Telecom equipment makers buy commodity technologies from commodity board makers. This is where PCI Express and ASI will see acceptance in low-level edge equipment. As 10-Gigabit Ethernet develops, it will become a commodity, and many other telecom applications will adopt it.

RapidIO will find acceptance in high-level deterministic critical applications across many application segments. Fire-control systems in military, deterministic applications in industrial controls, and telecom billing systems are most prevalent. The only critical application in telecom is the billing system: Your calls can be dropped, and you can't get any ?bars? on your cell phone. But be assured that you won't get an extra minute on your call plan, and there's no way you'll make a free long-distance phone call.

InfiniBand, which will be heavily accepted in clustered Linux servers, is an excellent technology for ?streaming I/O? interfaces. Military radar and sonar are perfect examples of critical streaming I/O applications. Clustered Linux servers aren't deterministic or used in critical applications, but the message-passing mechanisms in InfiniBand make it a very clean and efficient method of hooking up large multiprocessing systems.

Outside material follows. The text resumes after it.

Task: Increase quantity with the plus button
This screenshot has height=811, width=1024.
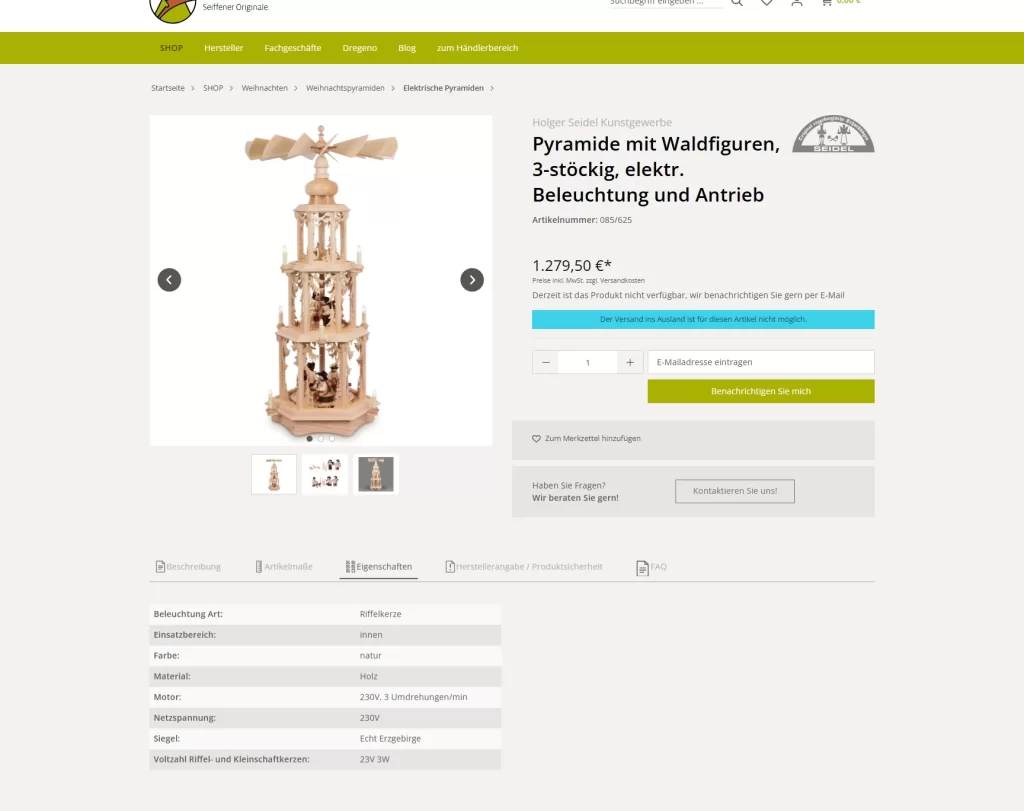Action: coord(630,362)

As the fabric technologies mature, each fabric technology will move across the end-market segments, depending on the requirements of each application. But, each fabric will enjoy adoption in specific applications where the other fabrics fall short.

The Problems With Fabrics
Ever since two people hooked up a couple of tomato cans with a string and talked to each other, we've been enchanted with serial connections in computers. Serial connections have some major advantages. They require a minimum of connector pins, they use less power than parallel buses, and they're simple to use and design. But serial has always lagged behind parallel interconnects in performance.

We used regular single-ended logic to implement serial interconects many years ago. We moved to emitter-coupled logic to get more speed, and we adopted differential connections when the single-ended logic ran out of signal-to-noise margin.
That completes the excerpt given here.